271436-339677Décembre 1914, la guerre fait rage depuis déjà plusieurs mois. Les combats sont durs et les soldats ont perdu l’espoir d’un retour rapide dans les familles. Positionnés en rase campagne, dans des tranchées sommairement aménagées, ils manquent de tout et doivent subir de dures conditions climatiques. Le 24 décembre, c’est la nuit de Noël et chacun doit tout particulièrement penser aux siens. Le dénuement total dans lequel vivent ces hommes de part et d’autre et leur isolement, vont tout simplement et tout naturellement les conduire à un rapprochement. La nuit est tombée, les canons se sont tus et le calme règne, même si la vigilance reste de mise. Tout à coup, au loin, au dessus du moulin de Courcy, un sapin s’illumine, et de la plaine s’élève un chant de Noël en allemand. Un chanteur se dresse sur le parapet de la tranchée pour entonner a capella un nouveau cantique. Personne ne songe même à tirer. Pendant quelques minutes, une sorte de communion s’opère entre ces hommes, ces ennemis devenus « frères de souffrance ». Ce 24 décembre 1914, à Courcy comme dans d’autres lieux sur la ligne de front, cet instant de fraternisation a permis aux hommes de remettre un peu d’humanité dans ce terrible conflit. Cent années ont passé, mais l’évocation même de cette éphémère trêve de Noël, nous émeut et nous interpelle. La commune de Courcy, s’est associée à la Paroisse Sainte Thérèse, à l’Association Courcy-Werschau et aux anciens combattants, pour organiser cette cérémonie de commémoration. Une délégation de l’association des réservistes allemands prendra part aux manifestations.

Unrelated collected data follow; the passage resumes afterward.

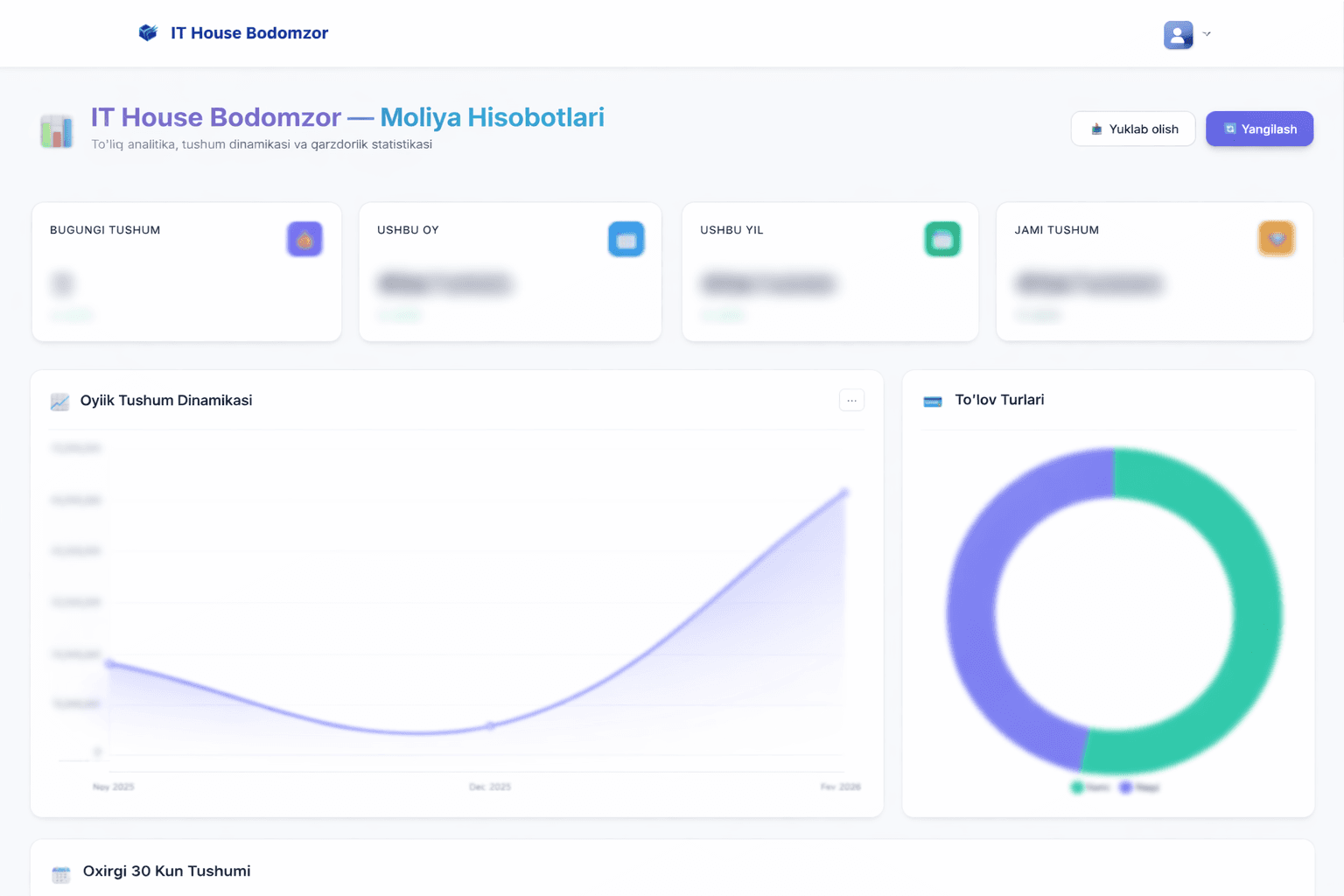Click the last data point on the line chart
This screenshot has height=896, width=1344.
click(844, 494)
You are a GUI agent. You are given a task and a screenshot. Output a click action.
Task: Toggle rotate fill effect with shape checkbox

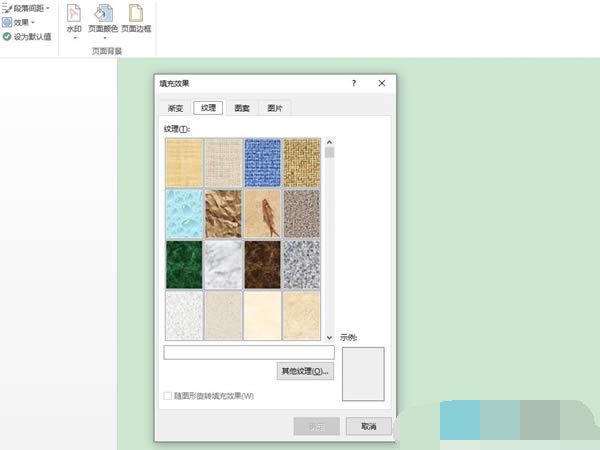coord(167,396)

A partir de 14h à l’église : Exposition « les Fraternisations de Noël 1914 à Courcy ». Vidéo : Déclaration du bourgmestre de Werschau. 17h au départ de l’église : Marche aux flambeaux vers la rue du Moulin, Les couleurs de la France et de l’Allemagne s’entremèlent. 17h30 sur le site de l’ancien moulin de Courcy : Chants de Noël en français et en allemand. Lâcher de lanternes lumineuses qui emportent nos messages de Paix. 19h à la salle des fêtes : Messe de Noël célébrée par le Père Cyril GOGLIN. 20h15, salle paroissiale : Temps de convivialité.